Using a combination of these strategies can significantly reduce diesel exhaust and the negative impacts it has on citizens and our environment. Please join us in reducing diesel pollution.
Anyone who has been behind a pre-2007 diesel vehicle is familiar with the black smoke that often makes it hard to see or leaves you choking on its exhaust. In fact, the exhaust from diesel engines have been proven to contribute to a number of illnesses, including asthma, respiratory disease, irritation of the eyes, nose and throat and heart problems. Diesel pollution is also known to cause cancer and lead to premature death.
Studies of occupational exposure to diesel exhaust have been conducted in truck drivers, bus drivers, dockworkers and railroad workers over the past three decades. A 1999 meta-analysis of all occupational studies published in the American Journal of Public Health concluded that workers exposed to diesel exhaust have a 47 percent higher risk of lung cancer relative to unexposed workers.
There are no safe levels of diesel emissions. It affects everyone and is a localized issue because the emissions tend to concentrate in “hot spots” within a mile of where the pollution occurs. Children and the elderly face the greatest risks. They are more vulnerable because their lungs are still developing and they also breathe faster, spend more time outdoors, and breathe in more air for their size than adults. To determine the health impacts in your area, click here .
Particulate matter and ozone from diesel engines also affect plant growth and development in many of the same ways that they affect human lung growth and function. Particulate matter can leave a fine layer of “soot” on plants while ozone affects plant tissue, interfering with growth and development. The same soot that deposits on plants can leave a thick residue on buildings and statues causing permanent damage and decay. Further, the acidic nitrate pollution from diesel exhaust disrupts the natural aquatic ecosystems by leaching into the soil and contributing to excessive levels of nitrogen and other chemicals in our waterways.

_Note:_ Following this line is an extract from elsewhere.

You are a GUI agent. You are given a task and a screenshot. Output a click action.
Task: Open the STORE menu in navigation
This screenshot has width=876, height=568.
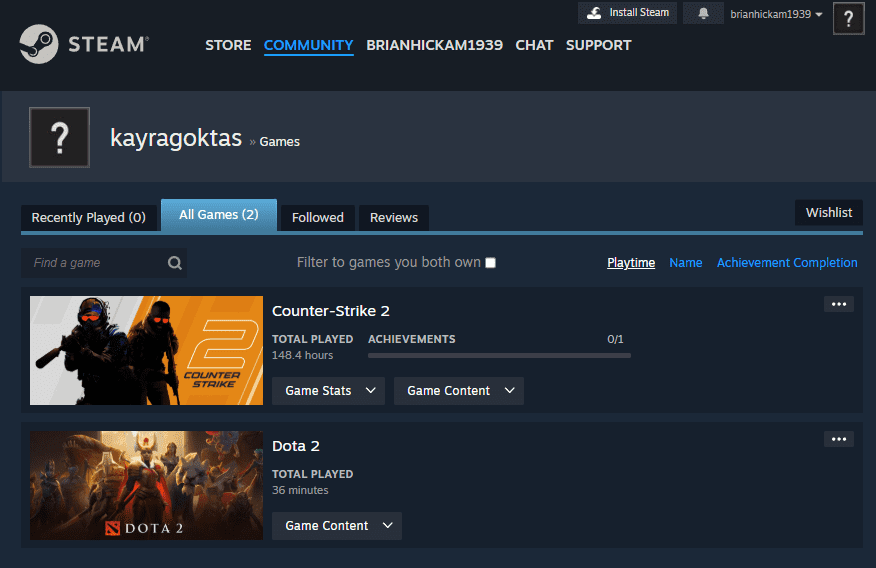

Diesel exhaust also contains black carbon, a global warming pollutant. Like an asphalt road, black carbon soot from diesel engines absorbs sunlight and heats up the atmosphere. Studies show that black carbon contributes to global warming by hastening the melting of ice.
Black carbon is also a killer. “Combustion-related air pollution is estimated to be responsible for nearly 2.5 million premature deaths annually around the world. By reducing diesel pollution now we can begin to see more immediate reductions in the pollution that contributes to global warming.